Mercer does not directly make investments, but allocates clients’ money they have discretion to, to professional asset managers. They also provide advice to clients.
“We have buying power. We can negotiate on their (client’s) behalf with asset managers to provide them lower fees than they otherwise would have to get on their own,” he added.
Mercer Wealth’s clients include sovereign wealth funds, family offices, and insurance companies among others.
From its office in Dubai, Mercer also looks after Africa, India and Turkey, where they also see opportunity for growth.
Wealth creation in Middle East and Africa (MEA) grew 8.5 per cent to $8.1 trillion last year from $7.5tn in 2015, higher than last year’s global average of 6 per cent and the second-highest growth in a region after Asia-Pacific which grew 9.9 per cent, according to consultancy Boston Consulting Group (BCG).
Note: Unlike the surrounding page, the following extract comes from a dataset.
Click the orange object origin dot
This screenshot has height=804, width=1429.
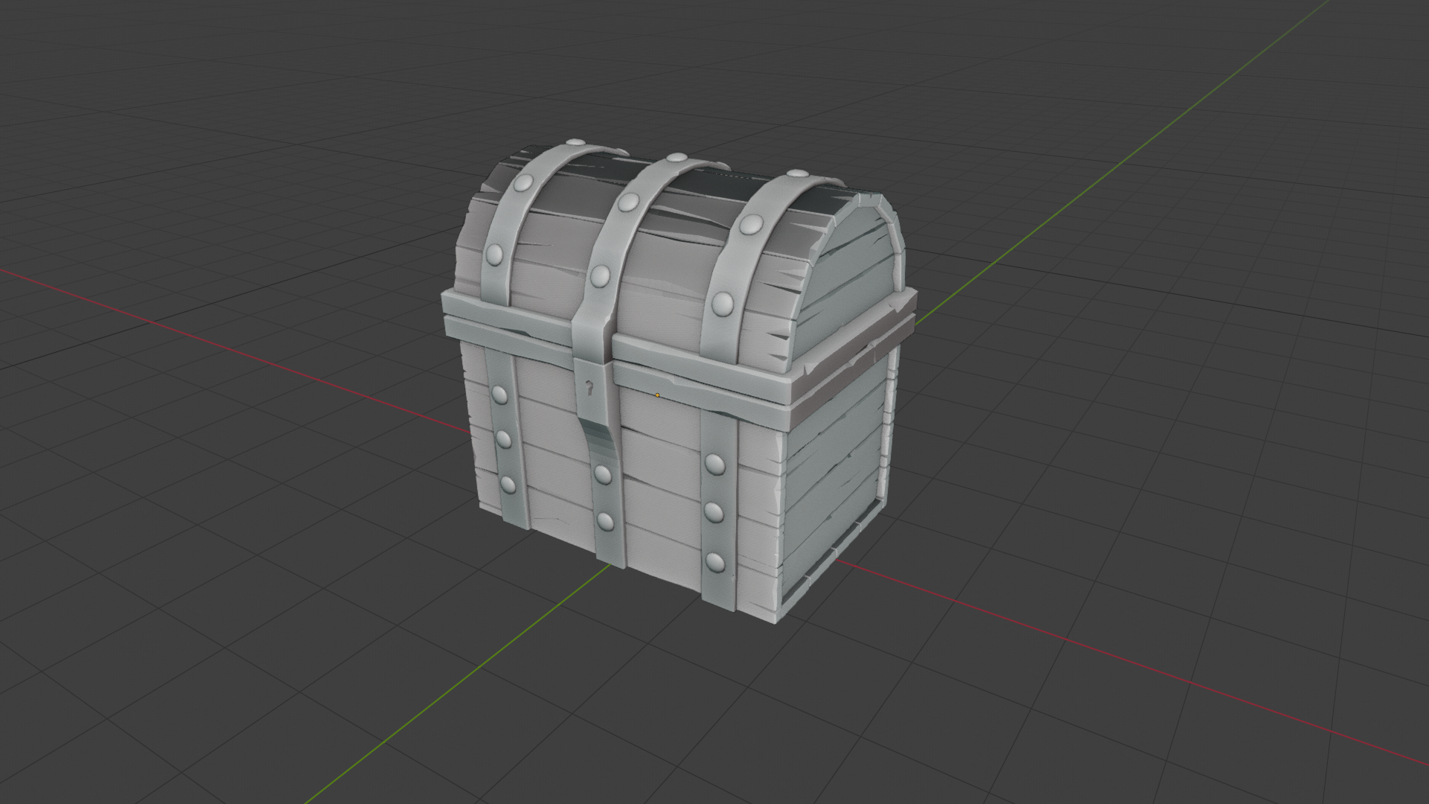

In the region, where wealth grew just 1.9 per cent in 2015 compared with 2014, a pickup in oil prices has helped in wealth generation.
BCG is forecasting MEA wealth will rise to $12tn by 2021, growing at an annual average of 8 per cent.
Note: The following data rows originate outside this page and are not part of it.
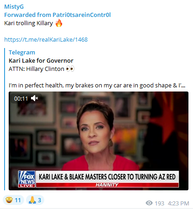
Task: Click the views eye icon
Action: click(149, 203)
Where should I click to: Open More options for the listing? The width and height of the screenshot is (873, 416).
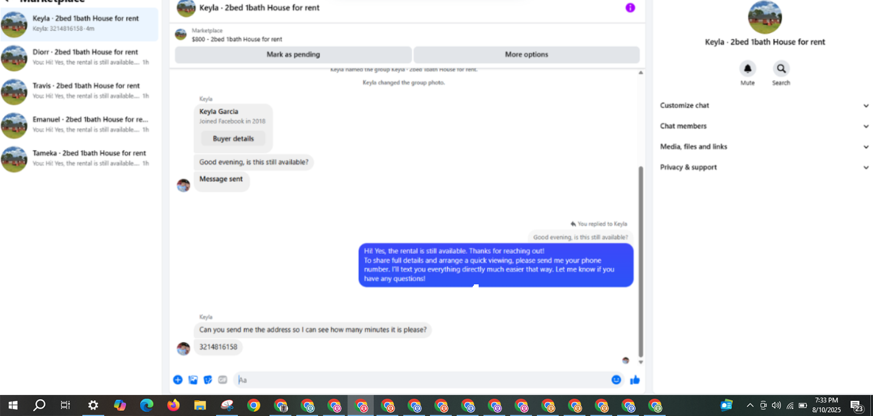527,54
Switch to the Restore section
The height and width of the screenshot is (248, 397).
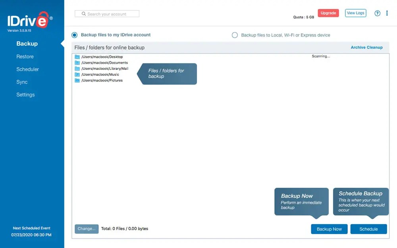tap(25, 56)
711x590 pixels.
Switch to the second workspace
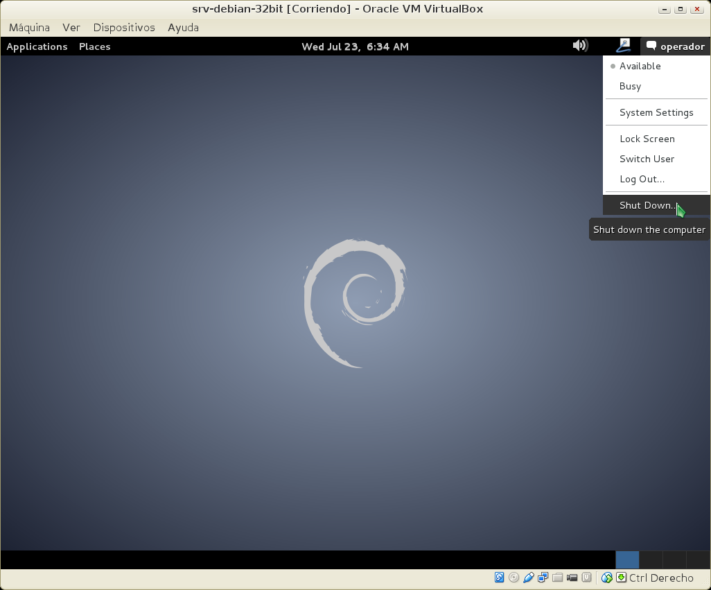(x=651, y=559)
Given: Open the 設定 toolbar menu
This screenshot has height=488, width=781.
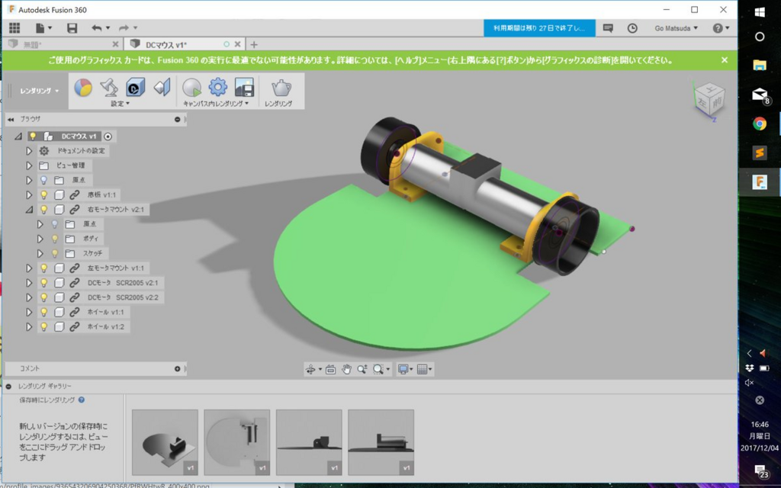Looking at the screenshot, I should point(120,104).
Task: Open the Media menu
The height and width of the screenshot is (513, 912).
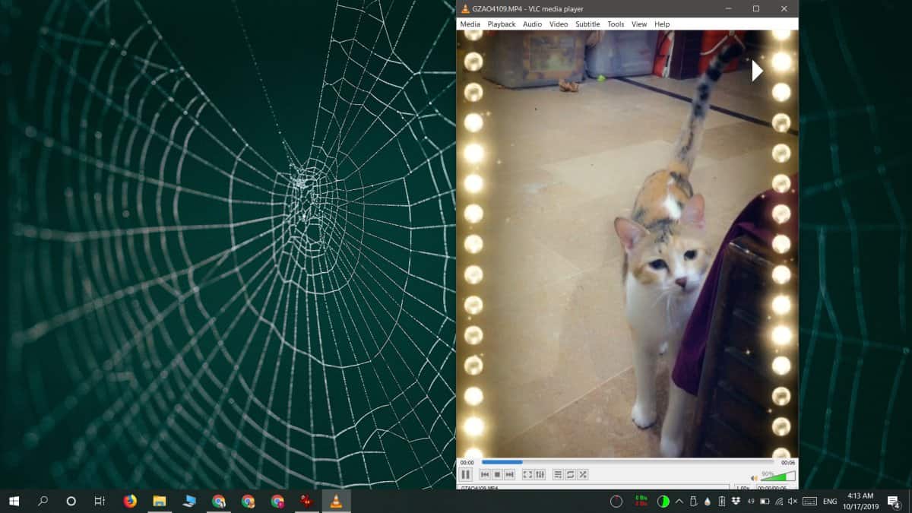Action: (x=470, y=24)
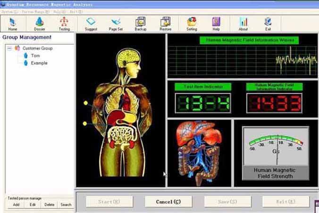Select Tom in the customer tree

tap(35, 55)
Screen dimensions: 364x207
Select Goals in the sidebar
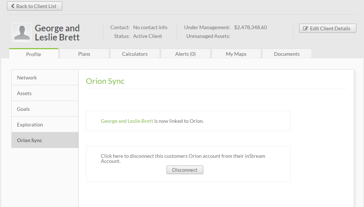tap(45, 109)
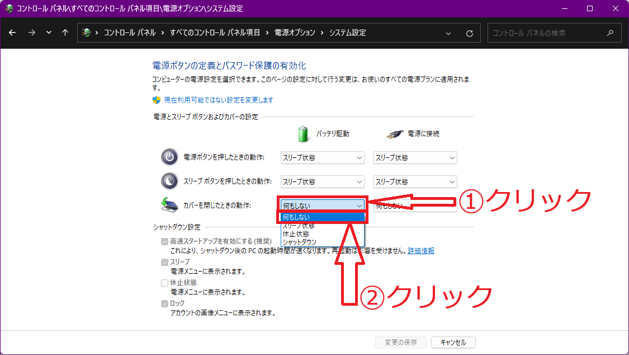Click the battery icon above バッテリ駆動 column
The image size is (629, 355).
point(304,133)
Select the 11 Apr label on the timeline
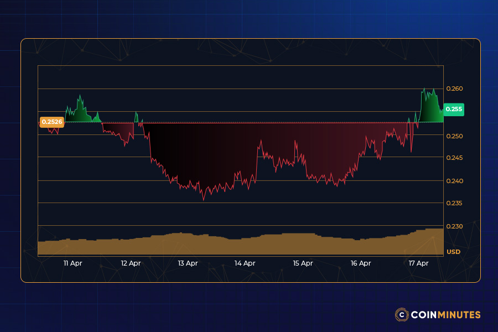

Drivers of wealth generation in the region will be split evenly between new wealth creation and growth of performance of existing assets, according to BCG.
Another general trend in the region is clients’ looking for a comprehensive approach to investing, according to Mr AbuShaban.
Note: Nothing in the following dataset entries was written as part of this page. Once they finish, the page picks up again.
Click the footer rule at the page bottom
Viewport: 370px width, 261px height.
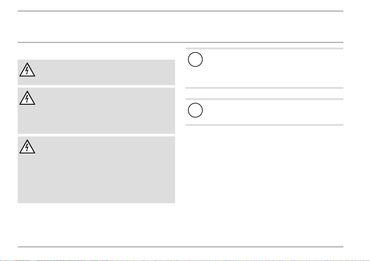point(180,247)
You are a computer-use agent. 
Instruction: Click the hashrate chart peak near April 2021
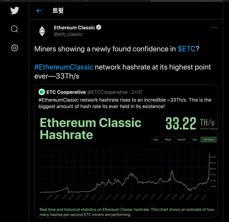(209, 154)
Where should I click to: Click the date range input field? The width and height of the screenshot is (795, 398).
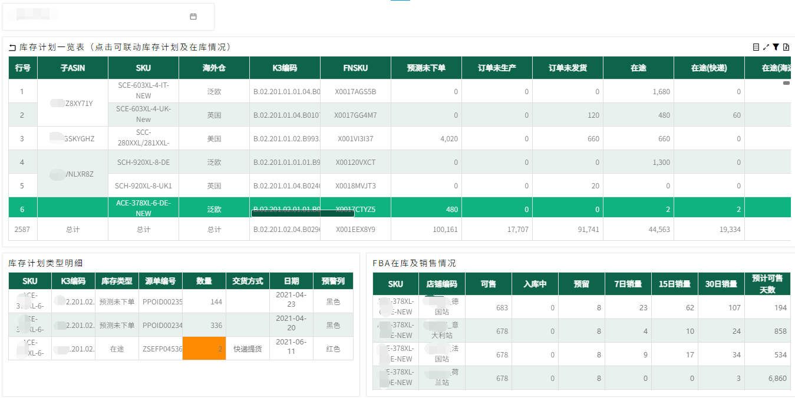pyautogui.click(x=94, y=16)
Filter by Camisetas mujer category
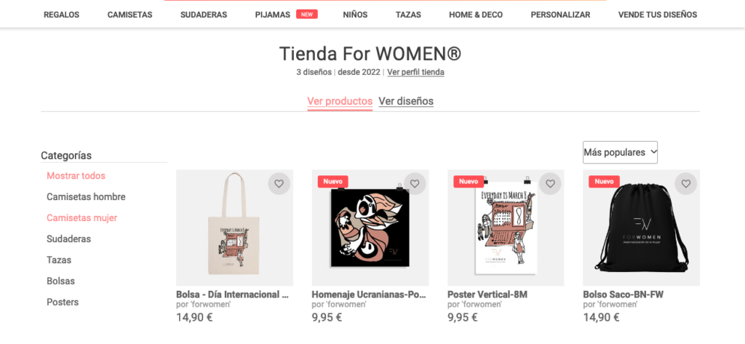The image size is (745, 344). click(x=81, y=217)
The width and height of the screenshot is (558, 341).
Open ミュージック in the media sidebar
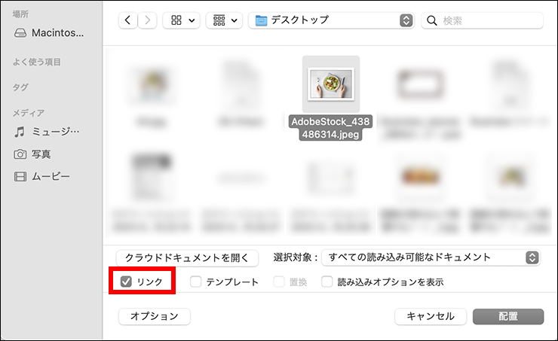coord(47,132)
“Institutional investors or some of the families are seeing a slowdown in the available capital they have to invest and in that sense they are looking at optimizing the way they manage their portfolios and making sure they are not investing haphazardly and different parts of their investment are working together,” said Mr AbuShaban.
Some clients also have a higher appetite for risk, given the low interest-rate environment that does not provide enough yield for some institutional investors. These clients are keen to invest in illiquid assets, such as private equity and infrastructure.
“What we have seen is a desire for higher returns in what has been a low-return environment specifically in various fixed income or bonds,” he said.
“In this environment, we have seen a de facto increase in the risk that clients are taking in things like illiquid investments, private equity investments, infrastructure and private debt, those kind of investments were higher illiquidity results in incrementally higher returns.”
The Abu Dhabi Investment Authority, one of the largest sovereign wealth funds, said in its 2016 report that has gradually increased its exposure in direct private equity and private credit transactions, mainly in Asian markets and especially in China and India. The authority’s private equity department focused on structured equities owing to “their defensive characteristics.”